Around that time I was talked into trying to scheme my way into the local movie house. Kids’ admission was ten cents, but I had only a nickel so I asked my older brother to lend me the difference. “That won’t be necessary,” he said. “Just tell the manager if he’ll let you in at half price, you’ll watch the movie with one eye closed.”

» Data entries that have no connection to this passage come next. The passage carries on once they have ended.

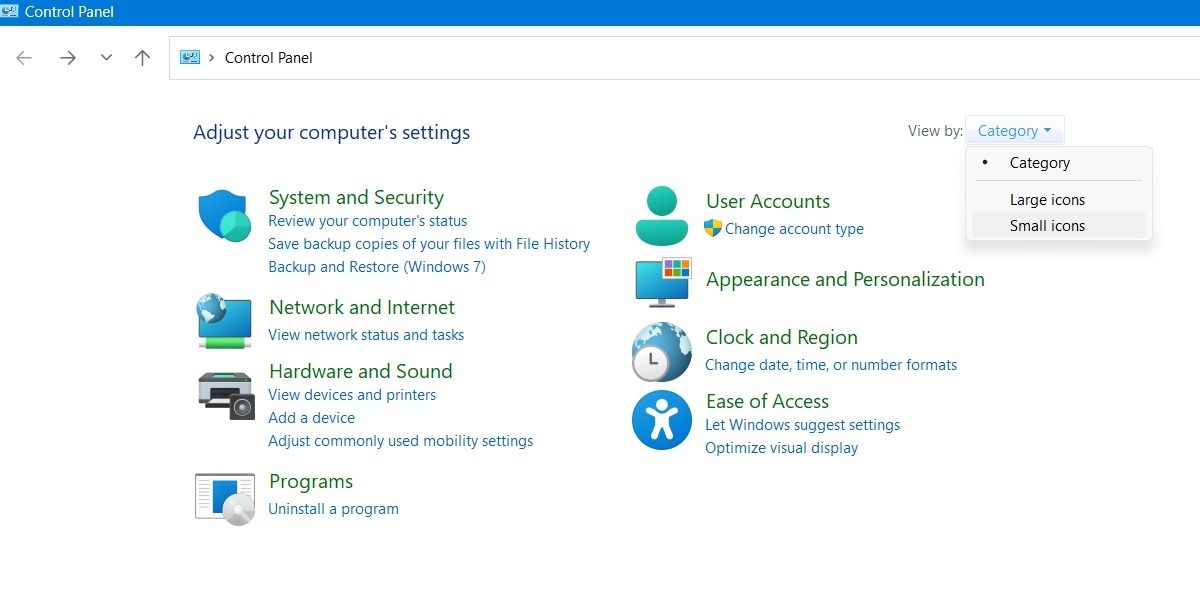Click the Up navigation arrow
Image resolution: width=1200 pixels, height=604 pixels.
[x=142, y=57]
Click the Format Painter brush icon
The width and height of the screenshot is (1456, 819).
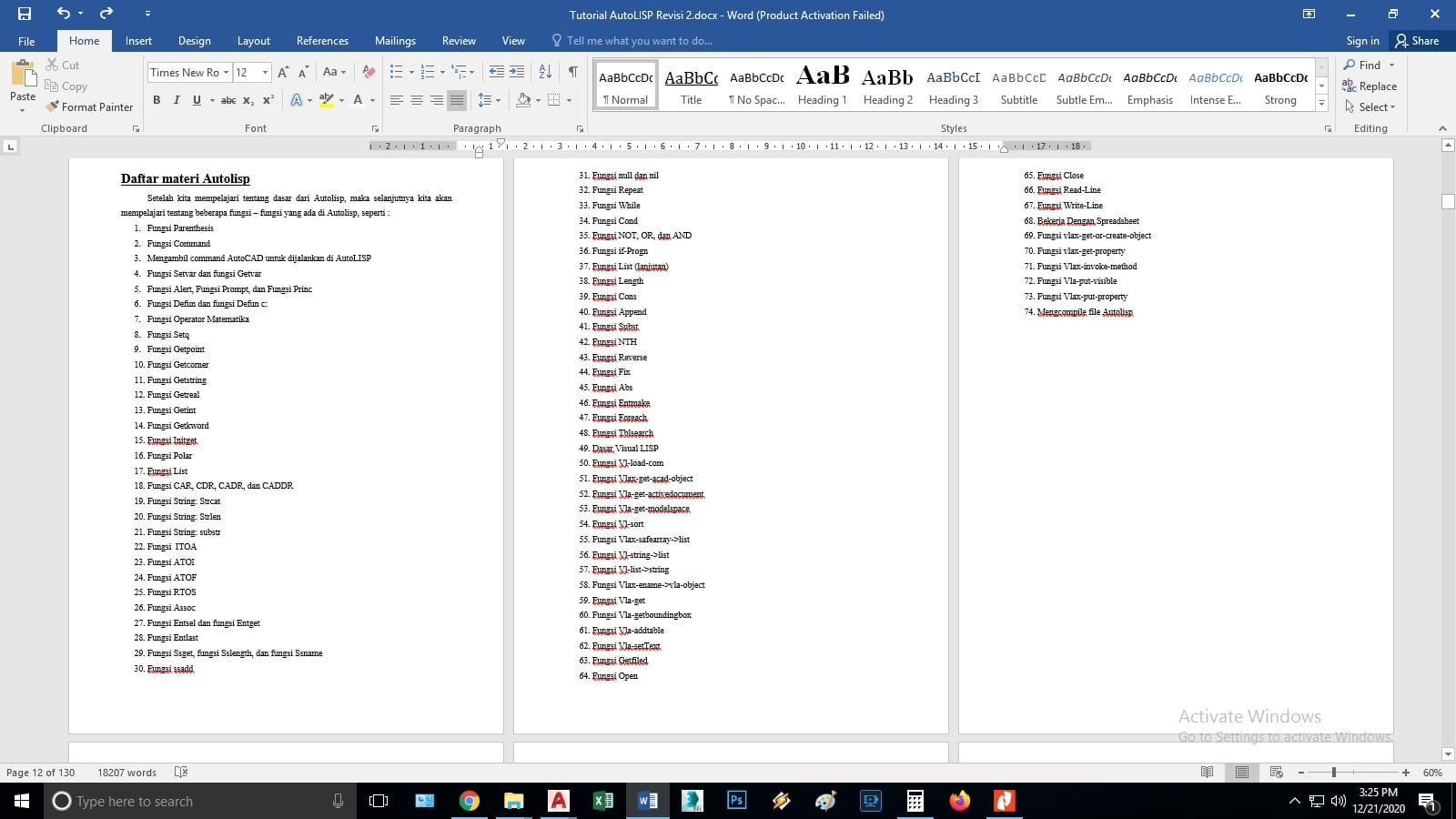[53, 106]
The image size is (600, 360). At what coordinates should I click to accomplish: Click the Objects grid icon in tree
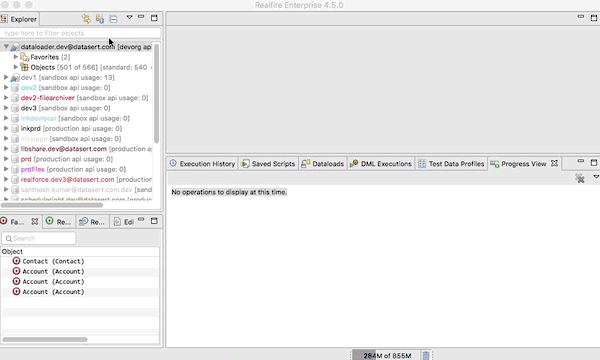(24, 67)
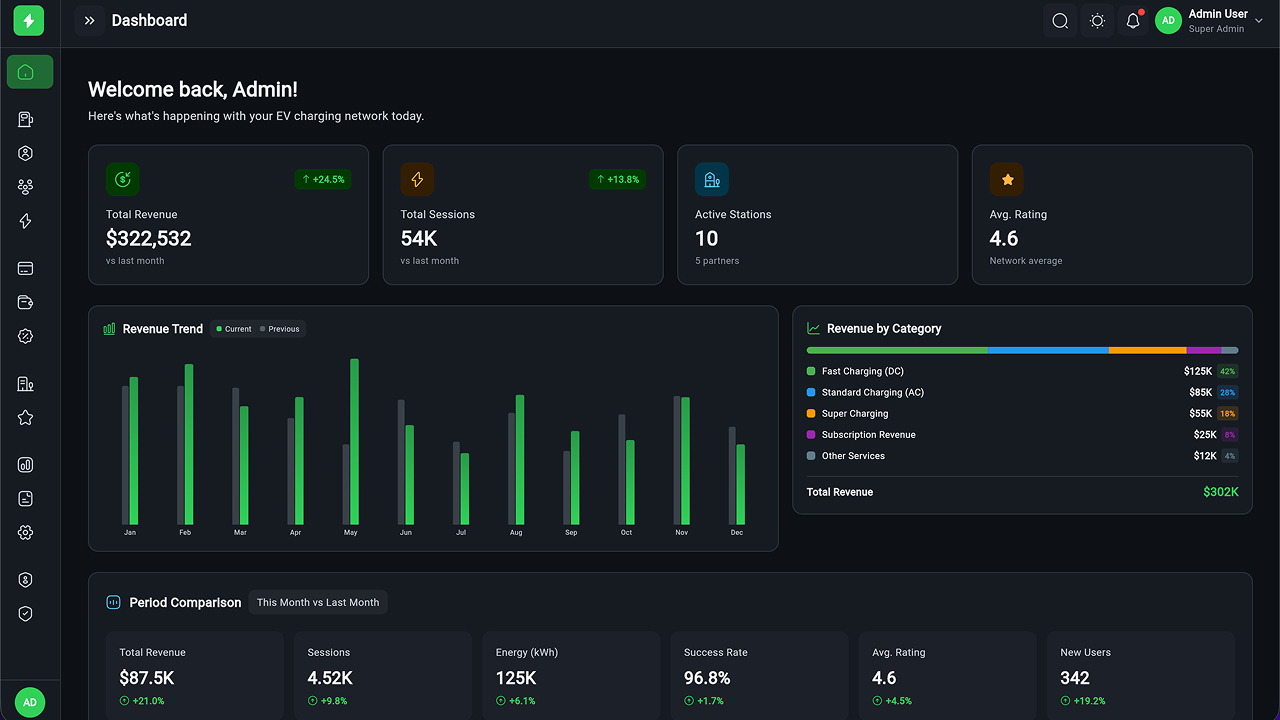Open This Month vs Last Month selector
Image resolution: width=1280 pixels, height=720 pixels.
pyautogui.click(x=318, y=602)
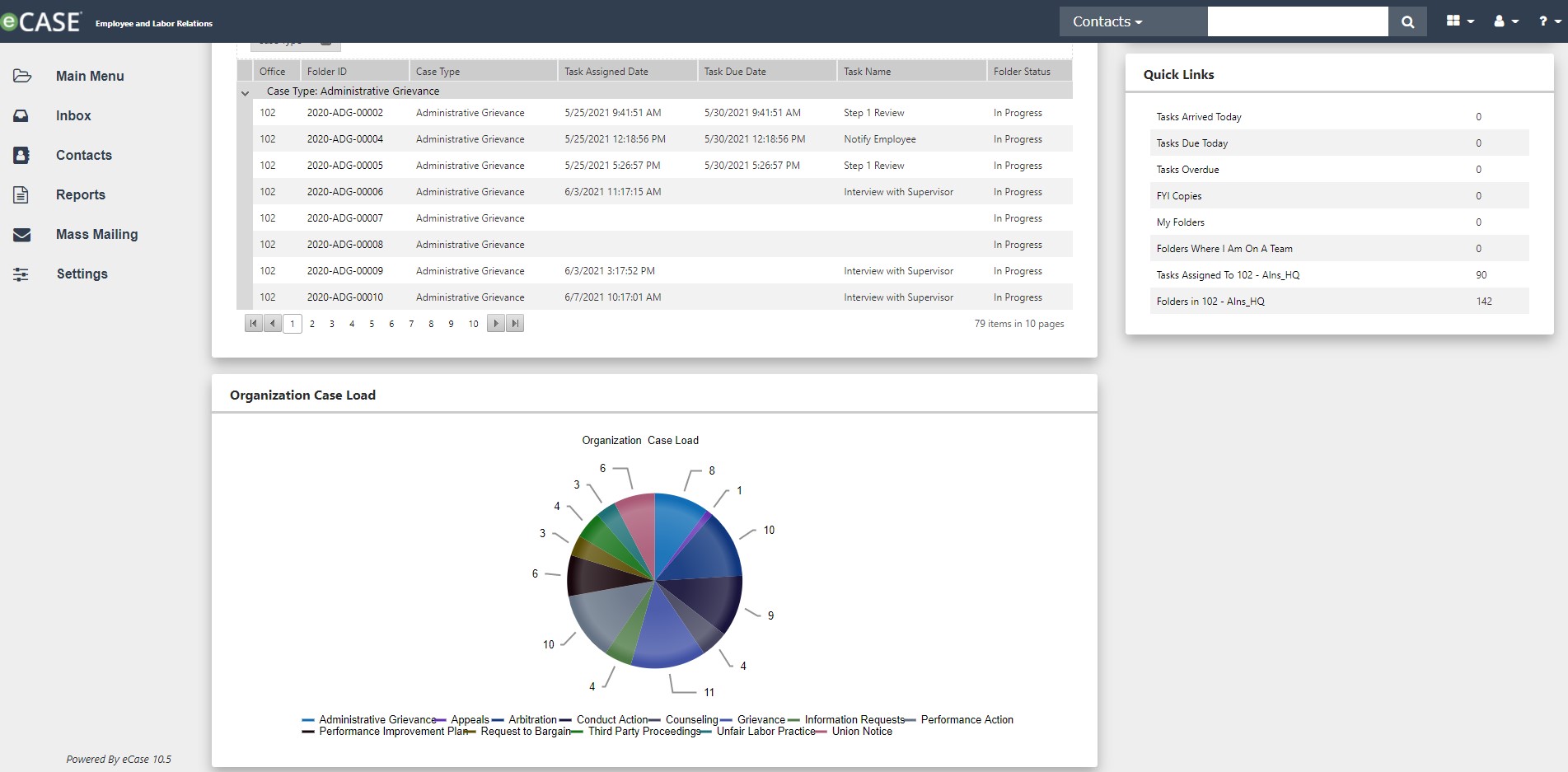
Task: Sort by Folder ID column header
Action: coord(326,72)
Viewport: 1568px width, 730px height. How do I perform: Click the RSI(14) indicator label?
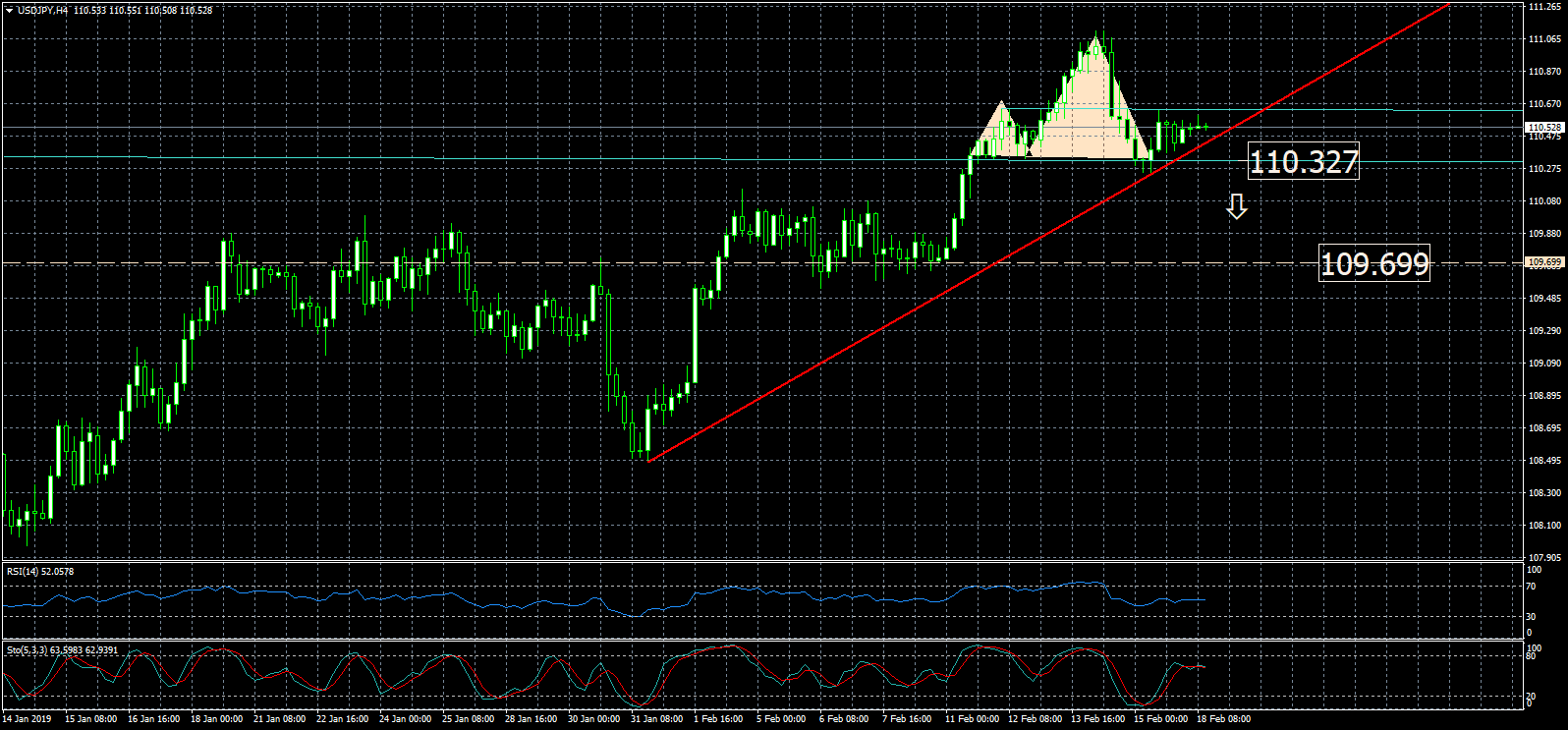pyautogui.click(x=40, y=571)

I was young enough and dumb enough to believe that might work, but the manager just laughed out loud and said, “Okay, kid, but if I see you opening that other eye during the movie I’ll have you arrested.” I left for home. I would have enjoyed seeing Laurel and Hardy even with only one eye, but I didn’t want to risk going to jail. The next week I showed up wearing an eye patch, but that didn’t work either.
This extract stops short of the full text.